The volume, variety, and velocity of the incoming data can be really high. The enterprise requires high performance on queries and concurrent access to the data. That may not be just data scientists running SQL queries, to access the data. It could be batch processes on Spark clusters. The data warehouse should be able to sustain that load.
Another major source of complexity is privacy and security constraint. Data is no longer a casual asset. Compliances requirements are complex and the penalties for missing out on those compliances are too high to ignore.
We need Redshift to make productive use of the data while navigating through these challenges.
Eager to jump over to the AWS console? So am I! Log in to the AWS console and open the Redshift console.
Redshift comes in two flavors — cluster and serverless. You can read volumes of literature on the internet — comparing servers and serverless and I do not want to repeat it here.
Just note one point. The Redshift Serverless is not as cheap as Lambda functions. It does provide a lot under the hood and so AWS will charge us for that. Redshift serverless is quite new at this time, and hence AWS gives us a $300 credit for using it without worrying about the costs. Please confirm that this is still true before you actually create the instance. You can also think of it as an investment toward learning Redshift.
For now, leave everything at default and create it. It will take a couple of seconds. Open the Redshift serverless dashboard.
If you don’t see the default workgroup created, create one by clicking on the “Create workgroup” button.
Specify minimum RPU capacity and default namespace and accept all other defaults.

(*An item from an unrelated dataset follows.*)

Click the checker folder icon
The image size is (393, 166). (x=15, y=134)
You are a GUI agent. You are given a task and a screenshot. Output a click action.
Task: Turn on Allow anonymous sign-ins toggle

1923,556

Click on Query Data to view the built-in data explorer. That is a utility tool for making SQL queries on the data in RedShift.

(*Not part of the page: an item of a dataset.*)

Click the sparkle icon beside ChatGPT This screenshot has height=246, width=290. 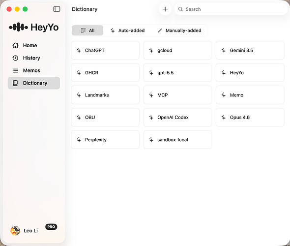(x=79, y=50)
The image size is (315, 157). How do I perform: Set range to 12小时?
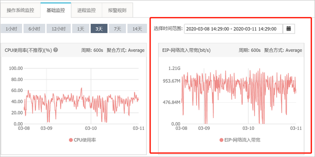tap(59, 28)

Expand the workgroup. It comes with some sample data. Click on the link for tickit.
It will open a “tickit-sample-notebook” containing sample queries on the sample data. Try playing with it. Run some queries and view the results.

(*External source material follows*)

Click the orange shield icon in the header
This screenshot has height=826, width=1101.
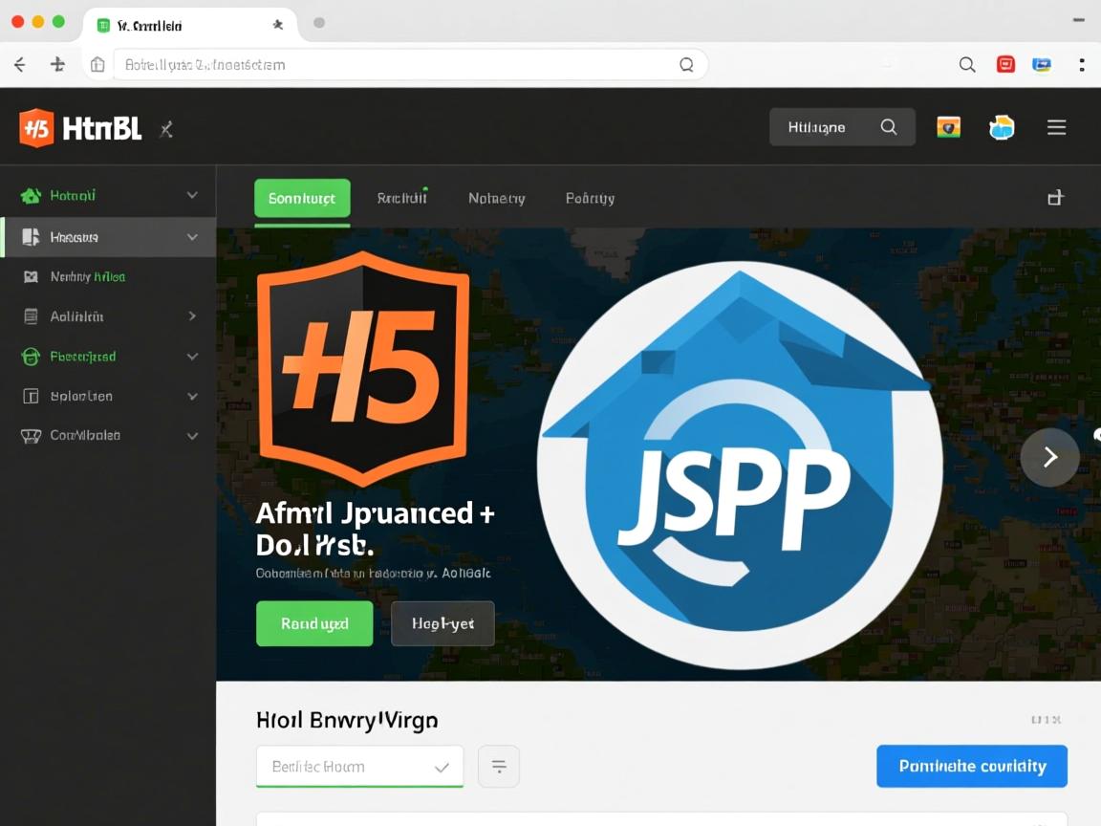point(948,126)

We can present the output of the query in a table, or also in a variety of graphical formats.
Reminds me of the good old SQL Developer!
That seems too simple to be useful! Is Redshift a simple relational database?
No way! It provides an SQL interface to the data. That does not mean that it is a relational database. It is way more than that. It can seamlessly connect to a variety of data sources and assimilate that data in a variety of forms. Yet, it covers all that complexity under the hood and allows us an easy interface to query it as if it was petty relational data.
Thus, Redshift provides a complete ecosystem for data analytics at scale. Redshift enables a real-time lakehouse approach, that can combine traditional data sources in relational databases, with event data in an object score like S3, as well as high-speed, real-time transactional data. It provides a common interface to query data.
The main value of Redshift is that we do not have to load all the data in Redshift in order to access it. We have a query federation model — so that the data could be in RDS, in S3 (parquet/CSV), or within Redshift. For the analyst, it is just tables and schemas. We now have a set of tables that map with data, wherever the data resides.
Redshift has a “Massively parallel, shared-nothing architecture”. Let us understand what that means. There are three main types of nodes:
This provides an SQL interface to all the data beneath. It coordinates the SQL processing across multiple compute nodes and data sources
This is the fleet of nodes that contain the local columnar storage. They can execute queries in parallel. They do all the hard work of loading, unloading, backup, and restoring from S3.
This fleet of nodes executes queries directly on the data lake — the data lying in the S3 in any of the open formats like CSV, JSON, parquet, etc.
Redshift automates most of the tuning, leaving very little responsibility for the analyst. It automates all table maintenance and also offers prescriptive recommendations.
With Redshift, all this complexity is buried under the familiar, traditional SQL interface of relational tables. We can create stored procedures, materialized views, and all that we have been doing for ages.